● What you should do
Reproduce the records between the lines holding "You are a GUI" and "(x=1405, y=105)", inclusive, scaling each coordinate in the answers by 1.05 and rounding to whole numbers with halves rounded up. Leave the requests unchanged.

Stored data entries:
::::::::::
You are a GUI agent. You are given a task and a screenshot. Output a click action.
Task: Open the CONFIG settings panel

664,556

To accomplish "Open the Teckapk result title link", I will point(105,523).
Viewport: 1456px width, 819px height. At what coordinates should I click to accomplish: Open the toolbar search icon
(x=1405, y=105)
::::::::::
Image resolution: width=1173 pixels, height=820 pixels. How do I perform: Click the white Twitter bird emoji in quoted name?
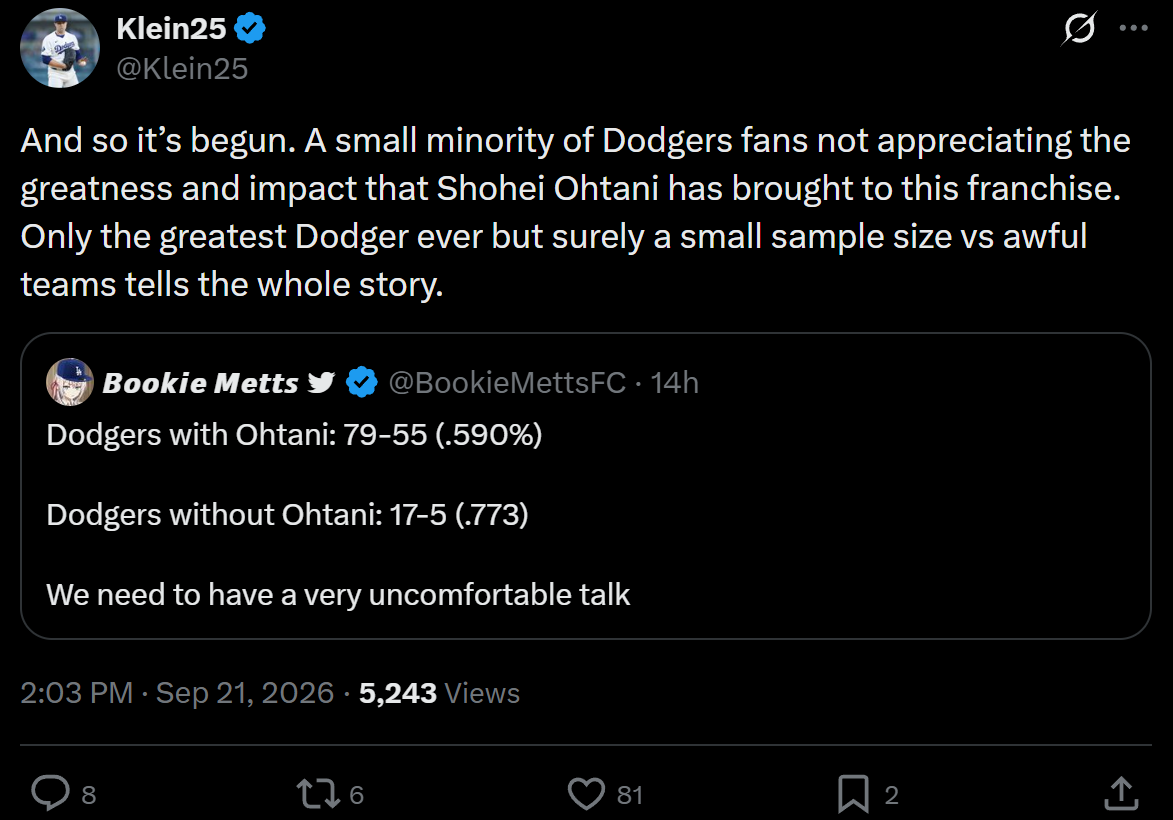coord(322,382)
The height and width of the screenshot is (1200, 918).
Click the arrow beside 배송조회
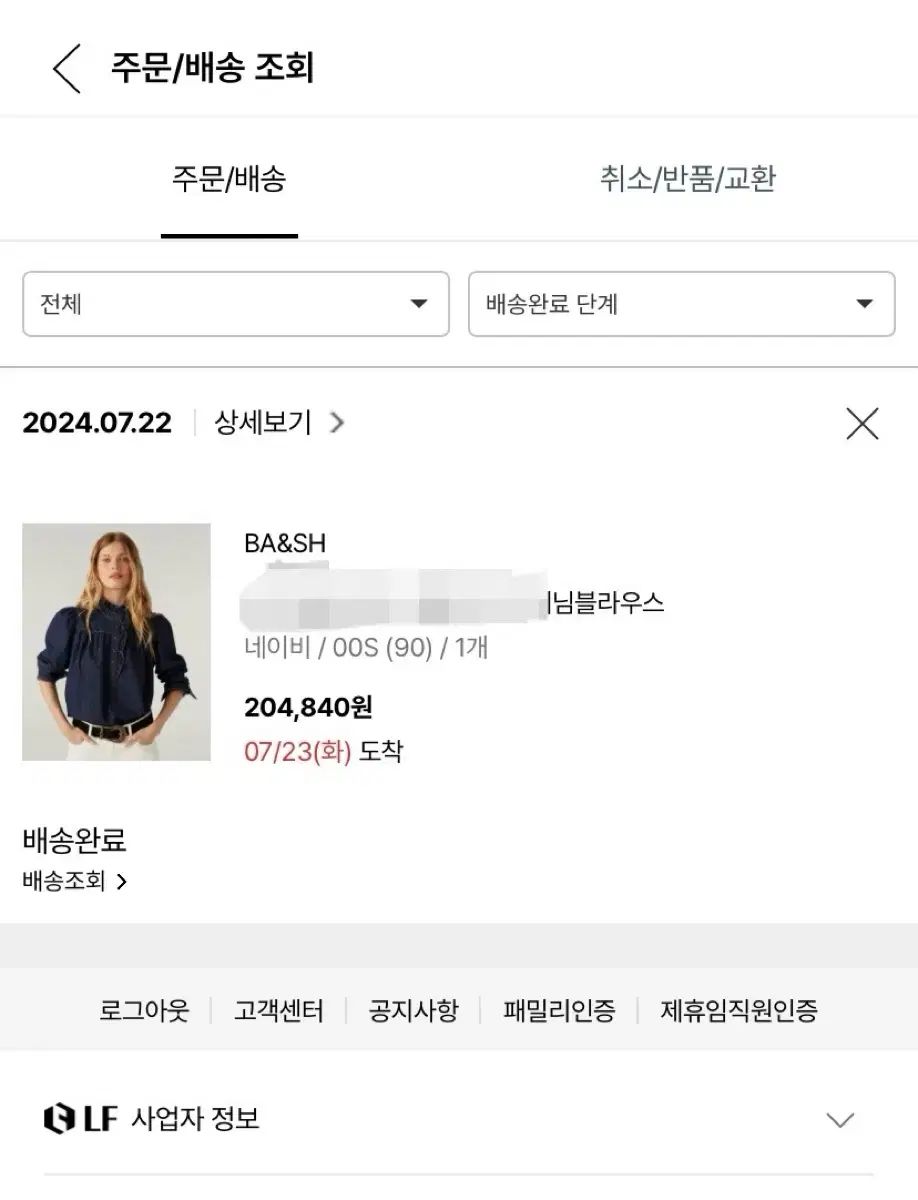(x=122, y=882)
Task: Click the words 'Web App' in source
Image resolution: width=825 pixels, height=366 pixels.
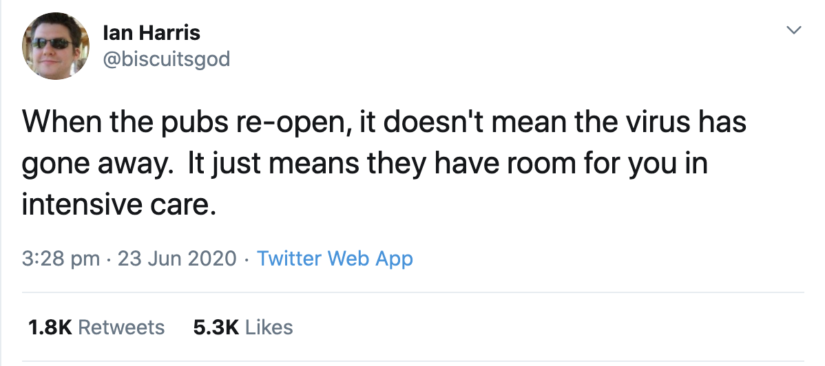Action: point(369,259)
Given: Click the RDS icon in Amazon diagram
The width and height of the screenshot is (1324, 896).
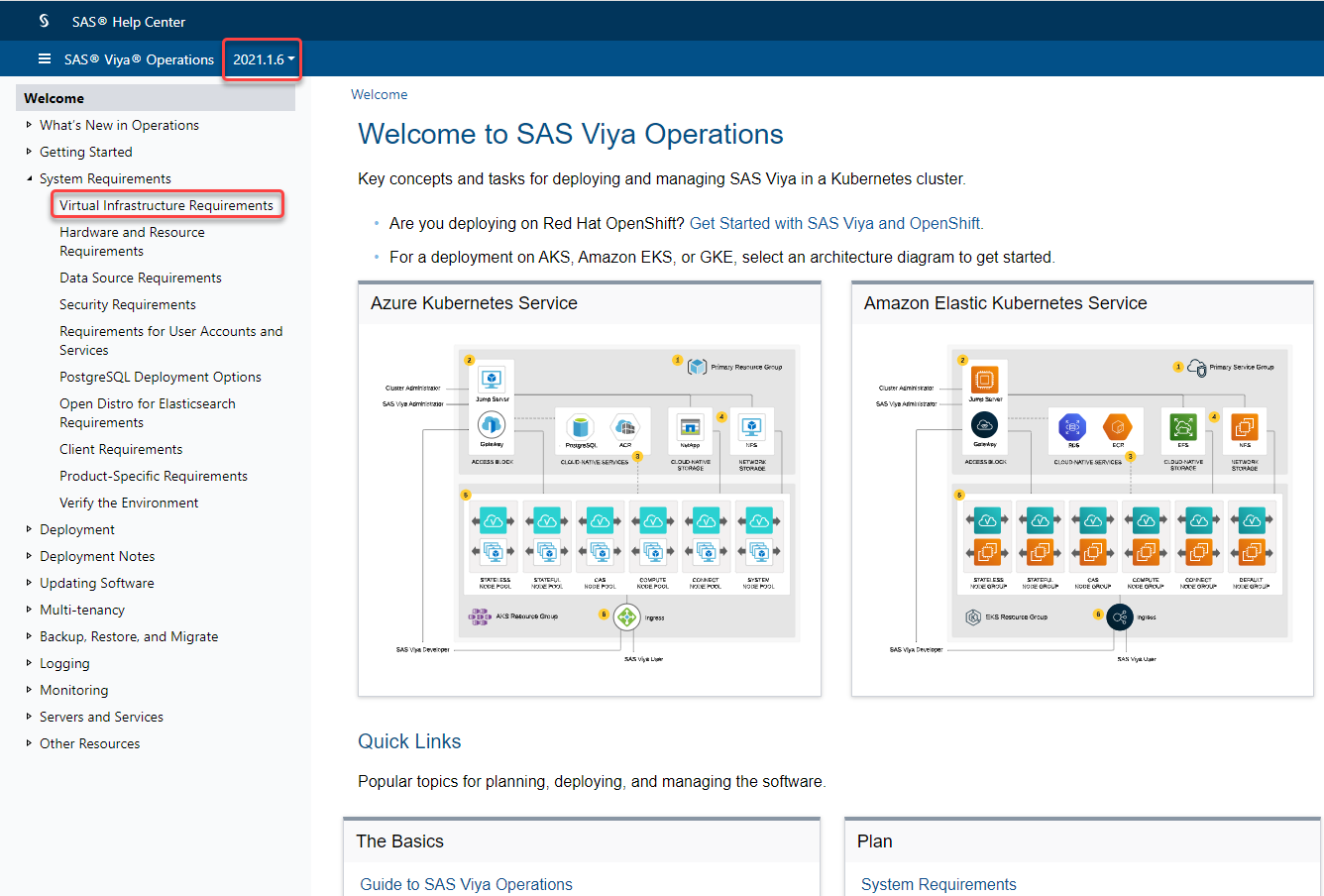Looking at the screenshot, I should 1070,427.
::::::::::
● The result
You are a GUI agent. You are given a task and a screenshot. Output a click action.
Task: Open the CONFIG settings panel

697,584

To accomplish "Open the Teckapk result title link", I will point(110,549).
Viewport: 1456px width, 819px height. At what coordinates should I click to accomplish: Open the toolbar search icon
(x=1475, y=110)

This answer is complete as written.